Never again can we allow vulnerable children in need of care to be subjected to the sexual, physical and emotional abuse described in the Scottish Child Abuse Inquiry’s first report.
“For many children who were in Smyllum and Bellevue, the homes were places of fear, coercive control, threat, excessive discipline and emotional, physical and sexual abuse, where they found no love, no compassion, no dignity and no comfort.”
The Scottish Child Abuse Inquiry’s first report – and there will be more – makes grim reading.
Children whose lives were such that they had to be taken into ‘care’ found the very opposite at two institutions, Smyllum Park in Lanark and Bellevue House in Rutherglen, run by a Catholic religious order called the Daughters of Charity of St Vincent de Paul.
Sexual abuse was carried out by priests, sisters, staff members, a volunteer and visitors to the homes; physical abuse, using leather straps, sticks and even wooden crucifixes, was so common that “being hit was a normal aspect of daily life”; and emotional abuse was “an established aspect of the regime. It was designed to hurt and belittle children. It was very cruel”.

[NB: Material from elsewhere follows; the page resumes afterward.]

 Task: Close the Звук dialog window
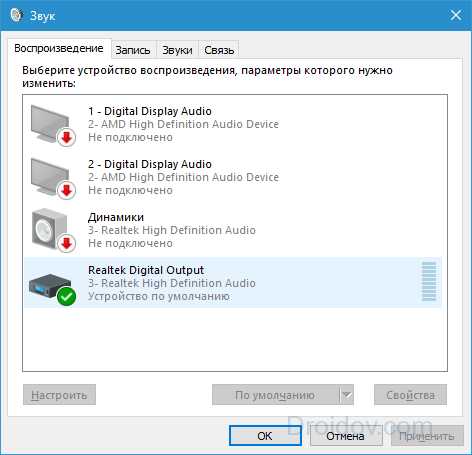456,15
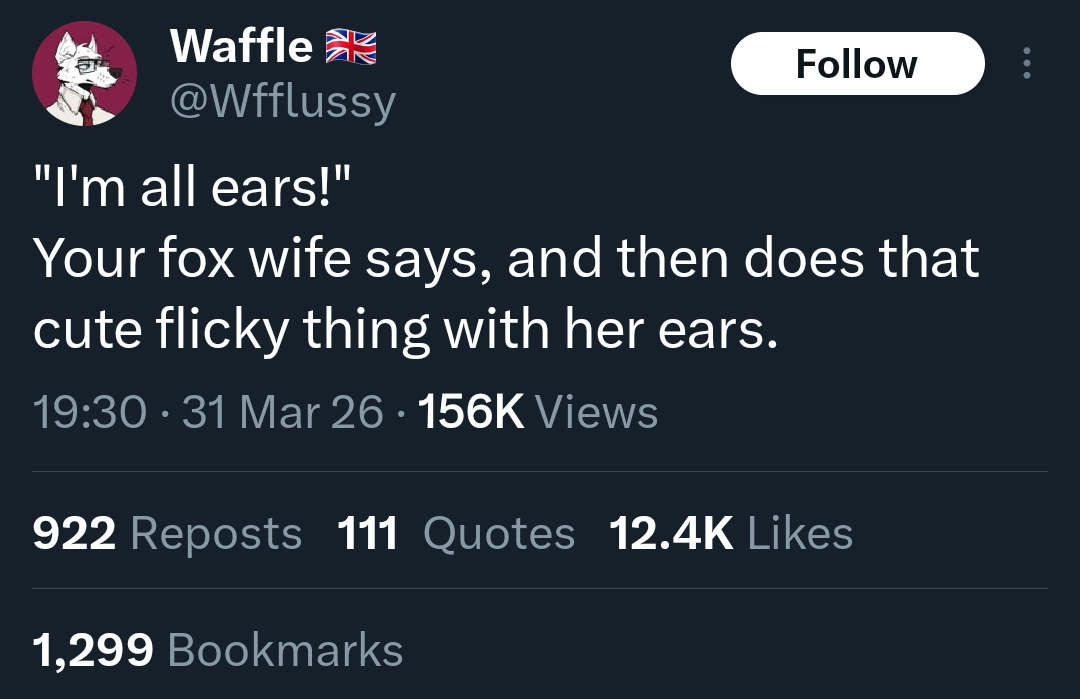Visit the @Wfflussy handle link

pos(284,100)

Children were abused for being left-handed, for being Protestants and one was told that “Jewishness would be knocked out of him whilst he was being beaten”. High-achieving children were “denigrated” rather than praised. If it is hard to read Lady Smith’s report, and it is, how much harder must it have been for the children affected to endure such a living hell? While it was a hell created by people who professed to be Christians, do not for a moment think that child abuse is restricted to a particular faith. The Scottish Child Abuse Inquiry’s remit includes boarding schools, medical establishments and other care homes and it seems certain to uncover further evidence of such utterly appalling inhumanity.
Lady Smith, who should be praised for her handling of a complex, difficult and emotional inquiry, said she would take into account the findings made to date when she makes her recommendations in the final report.
In publishing this first report, she has vindicated claims of people who suffered much and yet were ignored for far too long. Compensation for them and prosecutions should now follow as soon as is possible.
Beyond those immediate concerns, steps should be taken to ensure that never again will some of the most vulnerable children in Scotland be subjected to such horrific treatment, the word ‘care’ so despicably corrupted.